You cannot get a Twinkie in the Greater Binghamton area.
I was driving home this past Sunday when I got a yen for a Hostess Cup Cake, something I hadn’t had in well over five years. The chocolate sponge cake, the faux fondant frosting and of course the cream filling were three key instruments in the symphony of succulence that I wanted performed for my taste buds that evening. So when I stopped to fill my tank, I went into the store to make my much desired purchase ‘ but there were no Hostess products.
I ended up stopping an additional five times: four more gas stations and one Wegmans, but I couldn’t find the Cup Cakes anywhere!
My next move was to the Internet. I checked Hostess’s Web site: it was there, and it was enough to give me a glimmer of hope that the company still existed.
It wasn’t until Monday afternoon, or 14 cupcakeless hours later, that I was informed by the good people at my local Giant grocer that Hostess had decided to pull its product line from the Binghamton area and I would have to go to Syracuse to buy them. As an alternative, they pointed out that there were plenty of other sugary and fattening snack cakes to fill my craving.
So that was it ‘ I wasn’t sure if this was a positive or negative thing that Binghamton could not prove to be economically viable for a snack company. Does it mean this area is really that downtrodden? Or are we taking a turn for the healthful?
I looked disdainfully at the ‘treats’ that lay before me. All of the products had the same vacuum-sealed plastic package, many had the same shapes and colors, and every ingredient list had high fructose corn syrup, partially hydrogenated vegetable oil and a sneaky little guy called sorbate. But they were not the same. Drake’s, Little Debbie, Tasty Cake and a bevy of other options, but I did not want coffee cakes, Swiss cake rolls or diarrhea ‘ I wanted a Hostess Cup Cake.

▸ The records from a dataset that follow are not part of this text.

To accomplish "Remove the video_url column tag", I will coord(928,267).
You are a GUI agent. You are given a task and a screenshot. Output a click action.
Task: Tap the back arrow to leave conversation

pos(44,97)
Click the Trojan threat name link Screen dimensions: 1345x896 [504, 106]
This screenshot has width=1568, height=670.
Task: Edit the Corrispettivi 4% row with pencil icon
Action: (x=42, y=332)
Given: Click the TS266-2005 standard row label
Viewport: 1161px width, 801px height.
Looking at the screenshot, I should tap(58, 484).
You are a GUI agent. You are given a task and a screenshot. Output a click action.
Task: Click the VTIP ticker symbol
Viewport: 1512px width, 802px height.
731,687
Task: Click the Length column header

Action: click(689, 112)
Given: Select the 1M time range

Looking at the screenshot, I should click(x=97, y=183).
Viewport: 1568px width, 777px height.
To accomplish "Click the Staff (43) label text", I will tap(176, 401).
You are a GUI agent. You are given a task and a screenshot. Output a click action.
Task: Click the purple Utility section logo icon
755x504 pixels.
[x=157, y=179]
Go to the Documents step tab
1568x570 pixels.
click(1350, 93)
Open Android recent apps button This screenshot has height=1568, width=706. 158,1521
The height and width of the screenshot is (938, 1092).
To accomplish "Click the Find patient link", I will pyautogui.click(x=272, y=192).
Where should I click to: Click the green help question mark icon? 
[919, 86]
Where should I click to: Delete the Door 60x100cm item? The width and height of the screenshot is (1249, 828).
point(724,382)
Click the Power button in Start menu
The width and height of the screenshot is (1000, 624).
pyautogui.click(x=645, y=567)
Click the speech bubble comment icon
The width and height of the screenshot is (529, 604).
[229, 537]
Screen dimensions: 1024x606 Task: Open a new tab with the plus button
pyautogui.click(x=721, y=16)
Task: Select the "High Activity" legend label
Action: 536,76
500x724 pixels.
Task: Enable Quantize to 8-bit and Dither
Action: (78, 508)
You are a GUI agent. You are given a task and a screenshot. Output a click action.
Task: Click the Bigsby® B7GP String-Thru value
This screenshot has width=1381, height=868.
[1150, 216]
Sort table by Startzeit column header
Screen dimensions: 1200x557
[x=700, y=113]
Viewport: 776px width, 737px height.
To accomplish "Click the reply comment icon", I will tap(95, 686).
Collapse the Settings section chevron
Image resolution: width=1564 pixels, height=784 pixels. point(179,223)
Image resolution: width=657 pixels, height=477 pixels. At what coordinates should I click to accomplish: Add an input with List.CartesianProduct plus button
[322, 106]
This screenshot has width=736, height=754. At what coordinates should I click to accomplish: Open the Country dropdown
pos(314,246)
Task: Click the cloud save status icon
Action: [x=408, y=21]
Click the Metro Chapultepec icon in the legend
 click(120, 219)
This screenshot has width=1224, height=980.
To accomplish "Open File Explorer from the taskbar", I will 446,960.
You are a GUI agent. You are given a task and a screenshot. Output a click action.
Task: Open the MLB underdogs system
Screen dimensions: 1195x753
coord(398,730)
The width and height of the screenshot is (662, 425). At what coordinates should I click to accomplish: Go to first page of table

Amidst my own angst and remorse, I began to wonder what the children growing up here would become without the Hostess products. What the hell are they going to eat while they are sitting in their darkened TV room playing X-box instead of being outside and being active? What will mother do when she realizes that bananas are far more difficult for little Jimmy to open than the vacuum-sealed package of a 220 calorie cupcake? Is this the end of the prepackaged consumption era?
Nope.
For a brief moment, a very brief moment, I thought about driving to Syracuse. And by this point it wasn’t just for cupcakes, but the whole product line! Twinkies, alas! What will I eat if there is a nuclear war?! I felt motivated. I thought I should contact the company, inform Washington, write a column! Then I realized how f*cking ludicrous it is to get the urge to march on Capitol Hill over the removal of something that can easily shorten one’s life, no matter how delicious.
I’ve also noticed how, while I feel very strongly on many issues that are currently floating around the world today (war, global warming, free speech, etc.), I was driven into a near craze, not by the impending doom of the country, planet or my rights, but by a cream-filled cupcake. I found that a bit depressing. General Electric puts out millions of tons of toxic waste a year, Halliburton manipulates the reconstruction of a war torn country and the only company I think about calling is Hostess.
While artists and writers may lay claim to understanding the human condition, I think this experience has made me consider the possibility that it is snack-cake manufacturers that truly understand humans. We want fat and sugar ‘ if you can make it sexy, all the better then. I still want a Hostess Cup Cake.